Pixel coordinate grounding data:
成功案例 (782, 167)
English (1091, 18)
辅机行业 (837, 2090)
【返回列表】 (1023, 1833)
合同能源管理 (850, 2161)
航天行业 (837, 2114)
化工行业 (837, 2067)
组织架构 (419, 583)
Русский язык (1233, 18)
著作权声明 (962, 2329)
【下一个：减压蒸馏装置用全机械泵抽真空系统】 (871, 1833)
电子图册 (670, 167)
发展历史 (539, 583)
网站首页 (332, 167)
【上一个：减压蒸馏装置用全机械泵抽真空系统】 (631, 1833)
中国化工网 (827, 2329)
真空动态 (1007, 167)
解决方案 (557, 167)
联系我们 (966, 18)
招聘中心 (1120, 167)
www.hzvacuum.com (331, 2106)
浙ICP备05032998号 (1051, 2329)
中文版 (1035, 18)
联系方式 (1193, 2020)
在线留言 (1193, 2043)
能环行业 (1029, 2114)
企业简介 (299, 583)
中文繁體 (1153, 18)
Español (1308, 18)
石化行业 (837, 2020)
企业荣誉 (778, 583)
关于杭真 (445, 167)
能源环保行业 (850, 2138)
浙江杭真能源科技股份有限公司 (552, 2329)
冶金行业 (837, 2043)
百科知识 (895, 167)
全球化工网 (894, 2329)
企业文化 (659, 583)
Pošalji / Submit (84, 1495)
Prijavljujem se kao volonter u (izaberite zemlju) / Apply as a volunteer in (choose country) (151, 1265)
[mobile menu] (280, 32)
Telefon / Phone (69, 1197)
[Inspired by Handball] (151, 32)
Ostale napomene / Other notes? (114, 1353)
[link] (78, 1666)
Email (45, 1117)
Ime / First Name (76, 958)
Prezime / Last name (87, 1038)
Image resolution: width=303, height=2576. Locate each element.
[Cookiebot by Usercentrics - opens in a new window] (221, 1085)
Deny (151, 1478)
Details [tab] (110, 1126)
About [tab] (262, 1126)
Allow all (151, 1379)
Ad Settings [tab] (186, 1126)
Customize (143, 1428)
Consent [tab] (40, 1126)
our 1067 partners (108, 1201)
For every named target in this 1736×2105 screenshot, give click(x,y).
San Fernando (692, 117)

**Work required**
Every line above with the word "减压蒸馏装置用全机械泵抽真空系统" is to be copied out.

**Output of the exercise**
【下一个：减压蒸馏装置用全机械泵抽真空系统】 (871, 1833)
【上一个：减压蒸馏装置用全机械泵抽真空系统】 (631, 1833)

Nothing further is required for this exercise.